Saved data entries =
- Opening Delimiter -
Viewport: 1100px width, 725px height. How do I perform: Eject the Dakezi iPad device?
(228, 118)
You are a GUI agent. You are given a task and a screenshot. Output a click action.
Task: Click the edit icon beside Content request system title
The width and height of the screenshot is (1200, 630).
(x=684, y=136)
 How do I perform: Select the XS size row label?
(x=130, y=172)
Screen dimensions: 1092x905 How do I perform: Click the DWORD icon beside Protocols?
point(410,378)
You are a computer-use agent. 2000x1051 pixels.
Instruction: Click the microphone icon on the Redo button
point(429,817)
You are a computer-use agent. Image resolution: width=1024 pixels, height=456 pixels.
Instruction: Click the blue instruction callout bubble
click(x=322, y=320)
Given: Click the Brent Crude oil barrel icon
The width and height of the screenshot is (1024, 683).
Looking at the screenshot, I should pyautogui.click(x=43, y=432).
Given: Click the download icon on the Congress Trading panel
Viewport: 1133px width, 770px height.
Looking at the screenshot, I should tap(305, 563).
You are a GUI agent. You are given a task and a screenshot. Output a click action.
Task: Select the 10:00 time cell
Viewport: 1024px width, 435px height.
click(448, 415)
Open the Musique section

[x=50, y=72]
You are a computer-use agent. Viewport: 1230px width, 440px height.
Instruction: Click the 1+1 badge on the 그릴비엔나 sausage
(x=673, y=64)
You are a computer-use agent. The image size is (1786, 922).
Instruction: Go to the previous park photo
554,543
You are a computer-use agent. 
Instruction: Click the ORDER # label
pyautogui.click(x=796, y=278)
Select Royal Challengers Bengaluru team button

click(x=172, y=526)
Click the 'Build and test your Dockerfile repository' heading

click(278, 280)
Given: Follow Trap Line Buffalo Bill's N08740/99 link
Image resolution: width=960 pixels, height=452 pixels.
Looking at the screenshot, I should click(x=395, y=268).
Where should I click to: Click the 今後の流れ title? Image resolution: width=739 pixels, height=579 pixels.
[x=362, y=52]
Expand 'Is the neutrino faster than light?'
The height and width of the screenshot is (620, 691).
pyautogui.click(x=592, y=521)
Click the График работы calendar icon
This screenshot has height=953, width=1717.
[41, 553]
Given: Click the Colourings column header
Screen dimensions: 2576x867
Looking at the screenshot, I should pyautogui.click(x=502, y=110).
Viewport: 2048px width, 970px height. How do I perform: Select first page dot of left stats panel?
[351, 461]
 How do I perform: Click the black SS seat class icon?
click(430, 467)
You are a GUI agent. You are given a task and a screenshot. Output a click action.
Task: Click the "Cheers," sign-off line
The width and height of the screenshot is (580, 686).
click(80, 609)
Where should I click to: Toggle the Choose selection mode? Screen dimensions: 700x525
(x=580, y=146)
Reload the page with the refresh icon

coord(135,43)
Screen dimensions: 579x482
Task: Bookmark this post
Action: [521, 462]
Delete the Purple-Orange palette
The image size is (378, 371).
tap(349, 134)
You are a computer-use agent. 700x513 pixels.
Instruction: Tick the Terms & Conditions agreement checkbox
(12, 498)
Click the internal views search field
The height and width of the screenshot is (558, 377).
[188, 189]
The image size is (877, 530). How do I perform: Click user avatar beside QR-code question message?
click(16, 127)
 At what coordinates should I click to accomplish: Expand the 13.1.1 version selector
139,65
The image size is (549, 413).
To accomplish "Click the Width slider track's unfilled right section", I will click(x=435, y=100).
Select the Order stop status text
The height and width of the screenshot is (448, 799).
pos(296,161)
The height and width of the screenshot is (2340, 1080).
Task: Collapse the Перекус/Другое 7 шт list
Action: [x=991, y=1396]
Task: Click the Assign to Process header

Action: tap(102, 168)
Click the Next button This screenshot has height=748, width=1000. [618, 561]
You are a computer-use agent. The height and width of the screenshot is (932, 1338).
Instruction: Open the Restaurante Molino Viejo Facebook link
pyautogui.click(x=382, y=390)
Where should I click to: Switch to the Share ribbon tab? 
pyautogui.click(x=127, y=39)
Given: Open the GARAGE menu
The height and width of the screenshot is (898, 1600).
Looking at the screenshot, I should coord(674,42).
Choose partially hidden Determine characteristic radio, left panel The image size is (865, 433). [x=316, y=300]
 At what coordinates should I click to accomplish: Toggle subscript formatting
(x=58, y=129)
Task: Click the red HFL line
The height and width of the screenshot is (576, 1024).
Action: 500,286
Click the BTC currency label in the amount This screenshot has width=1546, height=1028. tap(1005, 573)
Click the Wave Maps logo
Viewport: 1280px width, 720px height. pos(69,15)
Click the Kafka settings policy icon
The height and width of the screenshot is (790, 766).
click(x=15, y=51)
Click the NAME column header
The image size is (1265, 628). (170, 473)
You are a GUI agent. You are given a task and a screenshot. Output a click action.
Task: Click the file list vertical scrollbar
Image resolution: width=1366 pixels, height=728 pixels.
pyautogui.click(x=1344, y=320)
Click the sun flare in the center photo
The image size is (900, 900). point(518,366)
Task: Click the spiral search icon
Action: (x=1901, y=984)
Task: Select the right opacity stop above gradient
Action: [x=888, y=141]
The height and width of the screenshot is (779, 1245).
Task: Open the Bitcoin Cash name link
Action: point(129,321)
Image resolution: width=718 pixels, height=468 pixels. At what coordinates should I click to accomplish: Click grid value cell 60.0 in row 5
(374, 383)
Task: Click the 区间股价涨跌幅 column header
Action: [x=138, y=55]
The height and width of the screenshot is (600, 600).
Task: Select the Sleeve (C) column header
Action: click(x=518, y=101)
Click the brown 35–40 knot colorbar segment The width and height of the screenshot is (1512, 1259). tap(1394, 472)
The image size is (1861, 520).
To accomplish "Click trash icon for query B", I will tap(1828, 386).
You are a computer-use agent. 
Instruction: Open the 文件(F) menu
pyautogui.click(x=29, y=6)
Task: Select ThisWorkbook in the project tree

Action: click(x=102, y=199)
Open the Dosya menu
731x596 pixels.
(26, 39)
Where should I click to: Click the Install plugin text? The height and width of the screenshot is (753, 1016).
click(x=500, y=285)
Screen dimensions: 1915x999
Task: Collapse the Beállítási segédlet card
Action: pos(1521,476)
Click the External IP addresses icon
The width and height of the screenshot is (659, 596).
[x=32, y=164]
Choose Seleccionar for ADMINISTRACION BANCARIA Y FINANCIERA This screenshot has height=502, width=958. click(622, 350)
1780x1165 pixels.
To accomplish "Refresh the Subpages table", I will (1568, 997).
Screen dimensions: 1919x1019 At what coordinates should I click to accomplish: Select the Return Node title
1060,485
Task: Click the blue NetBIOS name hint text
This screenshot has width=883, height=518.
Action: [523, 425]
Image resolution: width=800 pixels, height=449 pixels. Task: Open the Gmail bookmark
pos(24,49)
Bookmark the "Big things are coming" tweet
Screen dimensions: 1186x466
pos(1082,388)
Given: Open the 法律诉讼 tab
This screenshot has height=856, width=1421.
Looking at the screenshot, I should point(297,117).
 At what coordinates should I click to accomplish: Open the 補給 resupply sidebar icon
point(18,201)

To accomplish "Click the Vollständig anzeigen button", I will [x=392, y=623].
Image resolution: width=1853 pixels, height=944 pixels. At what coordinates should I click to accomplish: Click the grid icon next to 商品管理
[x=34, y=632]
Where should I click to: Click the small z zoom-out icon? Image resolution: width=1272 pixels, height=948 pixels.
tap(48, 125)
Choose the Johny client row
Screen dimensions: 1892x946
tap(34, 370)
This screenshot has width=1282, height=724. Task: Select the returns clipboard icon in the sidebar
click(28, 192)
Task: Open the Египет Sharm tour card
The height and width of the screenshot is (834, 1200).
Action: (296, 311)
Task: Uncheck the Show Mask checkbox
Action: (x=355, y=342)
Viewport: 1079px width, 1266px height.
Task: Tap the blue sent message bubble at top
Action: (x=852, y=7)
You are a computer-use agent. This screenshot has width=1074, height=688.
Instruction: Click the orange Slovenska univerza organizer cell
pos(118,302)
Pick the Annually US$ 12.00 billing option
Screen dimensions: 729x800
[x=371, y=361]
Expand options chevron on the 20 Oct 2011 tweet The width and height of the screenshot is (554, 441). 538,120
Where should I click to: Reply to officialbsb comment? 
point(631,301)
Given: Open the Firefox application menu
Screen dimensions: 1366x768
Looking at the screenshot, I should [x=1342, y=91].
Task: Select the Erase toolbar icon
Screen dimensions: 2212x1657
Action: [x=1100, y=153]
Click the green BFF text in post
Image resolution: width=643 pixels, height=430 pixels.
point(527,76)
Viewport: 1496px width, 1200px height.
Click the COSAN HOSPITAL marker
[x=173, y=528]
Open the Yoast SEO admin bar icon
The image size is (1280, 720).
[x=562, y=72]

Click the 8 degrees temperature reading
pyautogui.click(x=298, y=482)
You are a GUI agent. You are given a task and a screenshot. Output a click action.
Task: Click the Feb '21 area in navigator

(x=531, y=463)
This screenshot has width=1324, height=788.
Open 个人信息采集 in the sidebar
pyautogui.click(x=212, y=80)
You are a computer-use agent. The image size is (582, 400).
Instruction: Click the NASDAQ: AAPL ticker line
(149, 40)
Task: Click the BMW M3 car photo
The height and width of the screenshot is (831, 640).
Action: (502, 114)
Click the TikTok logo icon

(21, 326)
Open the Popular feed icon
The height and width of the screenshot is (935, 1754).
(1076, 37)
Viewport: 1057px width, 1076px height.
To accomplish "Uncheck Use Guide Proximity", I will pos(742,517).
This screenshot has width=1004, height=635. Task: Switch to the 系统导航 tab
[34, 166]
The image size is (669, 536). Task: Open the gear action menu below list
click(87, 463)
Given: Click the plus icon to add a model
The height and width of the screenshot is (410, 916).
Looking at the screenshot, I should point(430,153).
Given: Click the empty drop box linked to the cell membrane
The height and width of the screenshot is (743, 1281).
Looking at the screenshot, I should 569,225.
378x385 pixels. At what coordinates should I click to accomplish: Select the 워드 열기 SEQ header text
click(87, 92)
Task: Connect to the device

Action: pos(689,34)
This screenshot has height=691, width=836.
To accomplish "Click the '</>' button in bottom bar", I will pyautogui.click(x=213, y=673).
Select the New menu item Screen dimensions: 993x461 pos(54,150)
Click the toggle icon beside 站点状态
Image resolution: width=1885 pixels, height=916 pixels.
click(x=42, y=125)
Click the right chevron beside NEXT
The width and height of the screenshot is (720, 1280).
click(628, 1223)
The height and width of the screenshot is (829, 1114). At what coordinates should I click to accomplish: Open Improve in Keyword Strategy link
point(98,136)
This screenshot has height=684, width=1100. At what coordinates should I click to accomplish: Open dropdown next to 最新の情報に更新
- Closing Delimiter -
WHAT THE TASK ASKS = Copy out only the lines above from the one with "Image resolution: width=1853" to the one with "You are a computer-use agent. This", inclusive, exactly as they stand.

RESULT =
Image resolution: width=1853 pixels, height=944 pixels. At what coordinates should I click to accomplish: Click the grid icon next to 商品管理
[x=34, y=632]
Where should I click to: Click the small z zoom-out icon? Image resolution: width=1272 pixels, height=948 pixels.
tap(48, 125)
Choose the Johny client row
Screen dimensions: 1892x946
tap(34, 370)
This screenshot has width=1282, height=724. Task: Select the returns clipboard icon in the sidebar
click(28, 192)
Task: Open the Египет Sharm tour card
The height and width of the screenshot is (834, 1200).
Action: (296, 311)
Task: Uncheck the Show Mask checkbox
Action: (x=355, y=342)
Viewport: 1079px width, 1266px height.
Task: Tap the blue sent message bubble at top
Action: (x=852, y=7)
You are a computer-use agent. This screenshot has width=1074, height=688.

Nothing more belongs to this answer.